::: Records for this task :::

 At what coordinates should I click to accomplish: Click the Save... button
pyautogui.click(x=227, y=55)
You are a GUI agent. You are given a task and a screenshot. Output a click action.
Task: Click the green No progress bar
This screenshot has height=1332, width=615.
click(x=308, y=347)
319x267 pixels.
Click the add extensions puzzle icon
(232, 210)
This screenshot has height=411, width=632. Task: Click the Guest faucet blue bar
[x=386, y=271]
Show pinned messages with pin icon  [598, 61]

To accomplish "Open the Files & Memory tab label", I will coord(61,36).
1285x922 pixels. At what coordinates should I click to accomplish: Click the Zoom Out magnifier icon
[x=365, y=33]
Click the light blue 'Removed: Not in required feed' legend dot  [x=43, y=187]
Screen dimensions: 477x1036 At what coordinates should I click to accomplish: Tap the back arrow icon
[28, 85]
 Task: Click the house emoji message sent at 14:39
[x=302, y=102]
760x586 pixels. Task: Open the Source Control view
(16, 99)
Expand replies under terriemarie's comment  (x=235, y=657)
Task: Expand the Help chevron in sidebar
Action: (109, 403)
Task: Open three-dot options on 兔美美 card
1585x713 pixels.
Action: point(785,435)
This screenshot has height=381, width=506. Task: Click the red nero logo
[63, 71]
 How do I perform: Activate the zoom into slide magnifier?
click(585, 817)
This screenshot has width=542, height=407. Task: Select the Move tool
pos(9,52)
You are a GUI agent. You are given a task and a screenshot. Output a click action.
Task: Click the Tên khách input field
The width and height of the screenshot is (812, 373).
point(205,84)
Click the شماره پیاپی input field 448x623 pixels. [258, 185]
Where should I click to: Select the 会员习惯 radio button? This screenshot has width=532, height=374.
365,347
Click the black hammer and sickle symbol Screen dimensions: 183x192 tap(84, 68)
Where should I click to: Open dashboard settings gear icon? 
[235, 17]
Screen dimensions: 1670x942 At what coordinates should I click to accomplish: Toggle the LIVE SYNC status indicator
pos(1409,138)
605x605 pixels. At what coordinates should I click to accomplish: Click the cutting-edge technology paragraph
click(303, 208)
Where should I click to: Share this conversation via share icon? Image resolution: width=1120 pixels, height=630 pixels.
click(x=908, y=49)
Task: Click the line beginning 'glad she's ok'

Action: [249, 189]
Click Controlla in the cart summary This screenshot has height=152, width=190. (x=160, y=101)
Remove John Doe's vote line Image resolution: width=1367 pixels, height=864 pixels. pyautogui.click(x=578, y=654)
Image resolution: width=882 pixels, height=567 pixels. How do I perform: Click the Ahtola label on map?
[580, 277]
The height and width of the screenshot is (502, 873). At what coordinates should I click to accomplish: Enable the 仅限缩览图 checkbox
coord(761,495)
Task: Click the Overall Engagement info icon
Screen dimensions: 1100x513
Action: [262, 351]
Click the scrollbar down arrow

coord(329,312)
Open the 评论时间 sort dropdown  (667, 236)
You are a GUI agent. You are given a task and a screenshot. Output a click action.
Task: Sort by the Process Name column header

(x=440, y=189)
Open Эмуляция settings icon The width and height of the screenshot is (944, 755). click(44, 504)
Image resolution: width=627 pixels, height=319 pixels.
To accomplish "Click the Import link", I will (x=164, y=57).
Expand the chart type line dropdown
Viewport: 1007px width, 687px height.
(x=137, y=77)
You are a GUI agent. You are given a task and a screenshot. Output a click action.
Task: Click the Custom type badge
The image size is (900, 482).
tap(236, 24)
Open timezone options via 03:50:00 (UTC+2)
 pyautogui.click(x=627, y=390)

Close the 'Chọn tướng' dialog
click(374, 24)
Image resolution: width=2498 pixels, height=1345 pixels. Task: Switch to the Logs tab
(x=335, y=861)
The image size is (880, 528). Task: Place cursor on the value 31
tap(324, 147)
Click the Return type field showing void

:::

- **Given exercise**:
Copy out all of the records above, swapping each occurrence of "GUI agent" for "desktop agent" and leaving the rest untouched.

- **Solution for this problem**:
 At what coordinates should I click to accomplish: Click the Save... button
pyautogui.click(x=227, y=55)
You are a desktop agent. You are given a task and a screenshot. Output a click action.
Task: Click the green No progress bar
This screenshot has height=1332, width=615.
click(x=308, y=347)
319x267 pixels.
Click the add extensions puzzle icon
(232, 210)
This screenshot has height=411, width=632. Task: Click the Guest faucet blue bar
[x=386, y=271]
Show pinned messages with pin icon  [598, 61]

To accomplish "Open the Files & Memory tab label", I will coord(61,36).
1285x922 pixels. At what coordinates should I click to accomplish: Click the Zoom Out magnifier icon
[x=365, y=33]
Click the light blue 'Removed: Not in required feed' legend dot  [x=43, y=187]
Screen dimensions: 477x1036 At what coordinates should I click to accomplish: Tap the back arrow icon
[28, 85]
 Task: Click the house emoji message sent at 14:39
[x=302, y=102]
760x586 pixels. Task: Open the Source Control view
(16, 99)
Expand replies under terriemarie's comment  (x=235, y=657)
Task: Expand the Help chevron in sidebar
Action: (109, 403)
Task: Open three-dot options on 兔美美 card
1585x713 pixels.
Action: point(785,435)
This screenshot has height=381, width=506. Task: Click the red nero logo
[63, 71]
 How do I perform: Activate the zoom into slide magnifier?
click(585, 817)
This screenshot has width=542, height=407. Task: Select the Move tool
pos(9,52)
You are a desktop agent. You are given a task and a screenshot. Output a click action.
Task: Click the Tên khách input field
The width and height of the screenshot is (812, 373).
point(205,84)
Click the شماره پیاپی input field 448x623 pixels. [258, 185]
Where should I click to: Select the 会员习惯 radio button? This screenshot has width=532, height=374.
365,347
Click the black hammer and sickle symbol Screen dimensions: 183x192 tap(84, 68)
Where should I click to: Open dashboard settings gear icon? 
[235, 17]
Screen dimensions: 1670x942 At what coordinates should I click to accomplish: Toggle the LIVE SYNC status indicator
pos(1409,138)
605x605 pixels. At what coordinates should I click to accomplish: Click the cutting-edge technology paragraph
click(303, 208)
Where should I click to: Share this conversation via share icon? Image resolution: width=1120 pixels, height=630 pixels.
click(x=908, y=49)
Task: Click the line beginning 'glad she's ok'

Action: [249, 189]
Click Controlla in the cart summary This screenshot has height=152, width=190. (x=160, y=101)
Remove John Doe's vote line Image resolution: width=1367 pixels, height=864 pixels. pyautogui.click(x=578, y=654)
Image resolution: width=882 pixels, height=567 pixels. How do I perform: Click the Ahtola label on map?
[580, 277]
The height and width of the screenshot is (502, 873). At what coordinates should I click to accomplish: Enable the 仅限缩览图 checkbox
coord(761,495)
Task: Click the Overall Engagement info icon
Screen dimensions: 1100x513
Action: [262, 351]
Click the scrollbar down arrow

coord(329,312)
Open the 评论时间 sort dropdown  (667, 236)
You are a desktop agent. You are given a task and a screenshot. Output a click action.
Task: Sort by the Process Name column header

(x=440, y=189)
Open Эмуляция settings icon The width and height of the screenshot is (944, 755). click(44, 504)
Image resolution: width=627 pixels, height=319 pixels.
To accomplish "Click the Import link", I will (x=164, y=57).
Expand the chart type line dropdown
Viewport: 1007px width, 687px height.
(x=137, y=77)
You are a desktop agent. You are given a task and a screenshot. Output a click action.
Task: Click the Custom type badge
The image size is (900, 482).
tap(236, 24)
Open timezone options via 03:50:00 (UTC+2)
 pyautogui.click(x=627, y=390)

Close the 'Chọn tướng' dialog
click(374, 24)
Image resolution: width=2498 pixels, height=1345 pixels. Task: Switch to the Logs tab
(x=335, y=861)
The image size is (880, 528). Task: Place cursor on the value 31
tap(324, 147)
Click the Return type field showing void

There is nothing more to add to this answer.